GÜNÜN KADINI: Rose Schlösinger
Alman direniş savaşçısı Roter Kapelle / Kızıl Şapel üyesi Rose Schlösinger 5 Ekim 1907'de Frankfurt am Main'de doğdu. 5 Ağustos 1943'te Berlin-Plötzensee'de öldürüldü.

Rose Schlösinger, annesi Sophie Schlösinger gibi, erken yaşta siyasi ve sosyal olarak aktifti. Sosyalist İşçi Gençlik üyesiydi. 1924'ten 1926'ya kadar anaokulu öğretmenliği eğitimi aldı ve 1929'dan itibaren meslek danışmanlığı ve gençlik bakımı okumaya başladı. 1932'de öğretmen Friedrich Heinemann ile kısa bir evlilikten gelen kızları Marianne doğdu. 1933'te Rose Schlösinger, politik olarak güvenilmez bir kadının kızı olarak stajyerlikten atıldı ve geçici olarak işsiz kaldı. Daha sonra sekreter olarak çalıştı. 1939'da kuzeni, Lehçe ve Rusça tercümanı Bodo Schlösinger ile evlendi ve aynı yıl Berlin'e taşındılar. 1940'tan itibaren o ve eşi, Arvid Harnack ve Karl Behrens çevresindeki direniş grubunun toplantılarına katıldı. Bu süre zarfında eşi, Polonya'da ve daha sonra Rus sivillerin öldürülmesine tanık olduğu Rusya'da tercüman olarak görev yaptı. Rose Schlösinger, 1942'den itibaren direniş grubu içinde bir bilgi taşıyıcı olarak çalıştı. 19 Eylül 1942'de tutuklandı ve 20 Ocak 1943'te casusluk nedeniyle ölüm cezasına çarptırıldı. Merhamet dilekçesi Adolf Hitler tarafından reddedildi. 5 Ağustos 1943'te Berlin-Plötzensee cezaevinde giyotinle idam edildi. Eşi, Rose'nin ölüm cezasını öğrendikten sonra 22 Şubat 1943'te cephede intihar etmişti. 
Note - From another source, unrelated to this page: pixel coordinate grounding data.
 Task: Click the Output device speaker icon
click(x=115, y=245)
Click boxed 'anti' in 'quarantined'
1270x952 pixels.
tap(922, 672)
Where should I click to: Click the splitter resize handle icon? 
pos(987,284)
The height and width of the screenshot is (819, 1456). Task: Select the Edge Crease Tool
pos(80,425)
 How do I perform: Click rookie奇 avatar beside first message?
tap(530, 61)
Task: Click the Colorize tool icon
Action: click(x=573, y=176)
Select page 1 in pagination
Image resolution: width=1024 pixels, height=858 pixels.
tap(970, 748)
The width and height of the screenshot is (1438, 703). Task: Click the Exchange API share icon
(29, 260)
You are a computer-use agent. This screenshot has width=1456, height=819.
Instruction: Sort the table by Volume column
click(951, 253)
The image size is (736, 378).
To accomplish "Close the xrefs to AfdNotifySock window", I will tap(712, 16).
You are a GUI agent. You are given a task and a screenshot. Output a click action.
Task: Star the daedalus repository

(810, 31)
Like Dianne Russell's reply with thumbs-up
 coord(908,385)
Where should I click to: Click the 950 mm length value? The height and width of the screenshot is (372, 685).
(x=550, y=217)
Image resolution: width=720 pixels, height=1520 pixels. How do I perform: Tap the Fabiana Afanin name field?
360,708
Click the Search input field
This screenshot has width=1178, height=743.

Ölümünden kısa süre önce kızı Marianne'ye yazdığı mektuptan:

"Ve sonra çocuk sahibi olmalısın. İlk çocuğunu kucağına aldığında, beni düşün, seni, küçük kırmızı canı ilk kez kucağımda tuttuğumda hayatımın doruk noktasıydı. Ve sonra geceleri düşün, yatakta hayattaki pek çok önemli şey hakkında konuştuğumuzda sorularını cevaplamaya çalıştım. Ve denizdeki harika üç haftayı düşünmeye çalış; gün doğumunu ve sahilde Bansin'den Ückeritz'e çıplak ayakla yürüdüğümüzü... Birlikte çok güzel şeyler yaşadık çocuğum, her şeyi tekrar ve çok daha fazlasını deneyimlemelisin. Ve sana bir şey daha söylemek istiyorum: Ölmen gerektiğinde, sevdiğin birine söylediğin her kötü söz için üzülürsün; eğer birinin yaşamaya devam etmesine izin verilseydi, bunu hatırlar ve kendini daha iyi kontrol edebilirdi. Belki buna dikkat edebilir, kendin ve başkaları için hayatı ve daha sonra ölümü kolaylaştırırsın. Ve olabildiğince sık mutlu ol. Her gün değerlidir, üzgün geçen her dakika utanç verici. Sana olan sevgim hayatın boyunca sana eşlik etmeli. Seni ve sana iyi davranan herkesi öpüyorum. Elveda canım, sonuna kadar seni en büyük aşkla düşünen annen."

İlgili haberler
GÜNÜN KADINI: Yaşamak isteyen bir şair Selma Meerb...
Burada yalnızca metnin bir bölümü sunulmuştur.